## [Task goal]
Turn the text lines of these records into a JSON list of strings, one string per line and no blank lines. Leave the pictures out.
*-*-*
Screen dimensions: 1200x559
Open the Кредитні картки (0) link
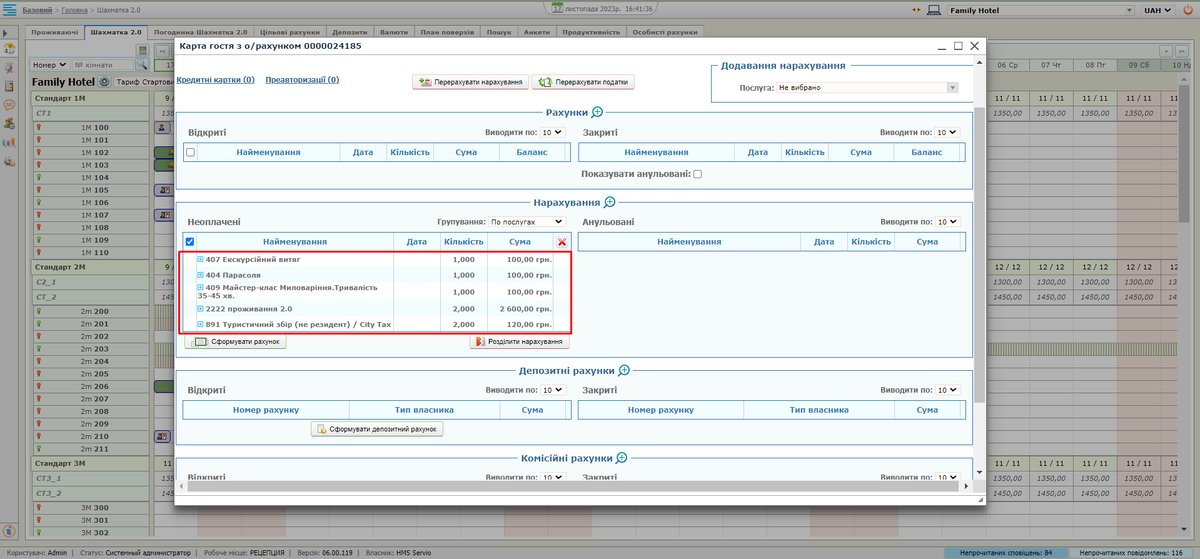tap(215, 80)
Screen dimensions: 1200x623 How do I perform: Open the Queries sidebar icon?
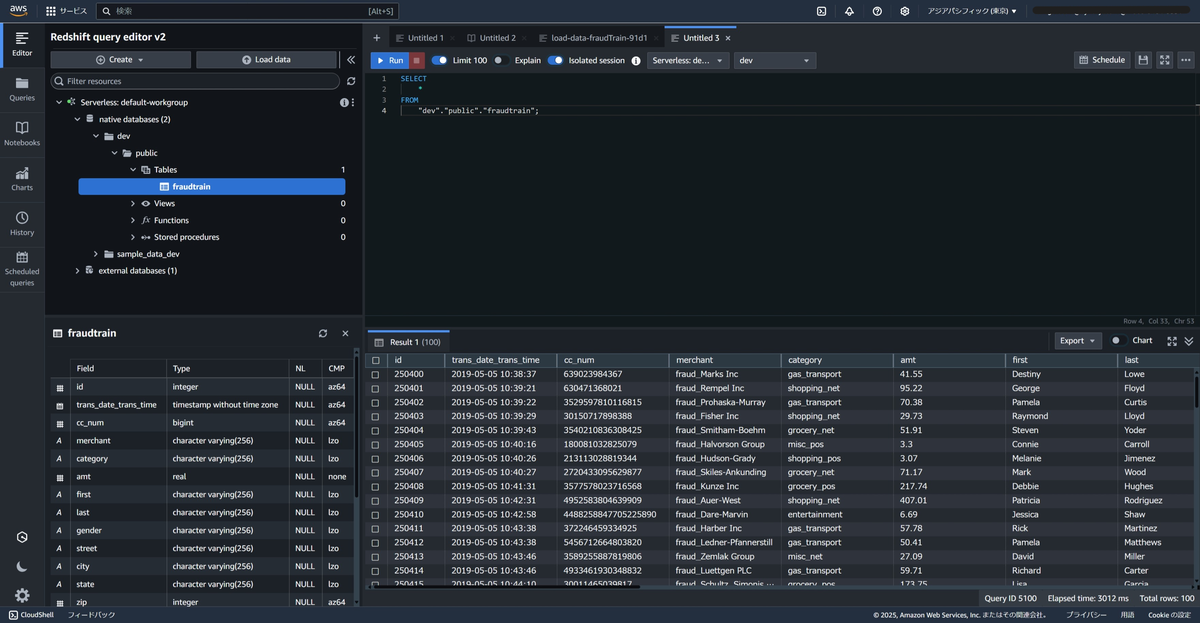22,89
*-*-*
## [Response]
[
  "Screen dimensions: 1200x559",
  "Open the Кредитні картки (0) link",
  "tap(215, 80)",
  "Screen dimensions: 1200x623 How do I perform: Open the Queries sidebar icon?",
  "22,89"
]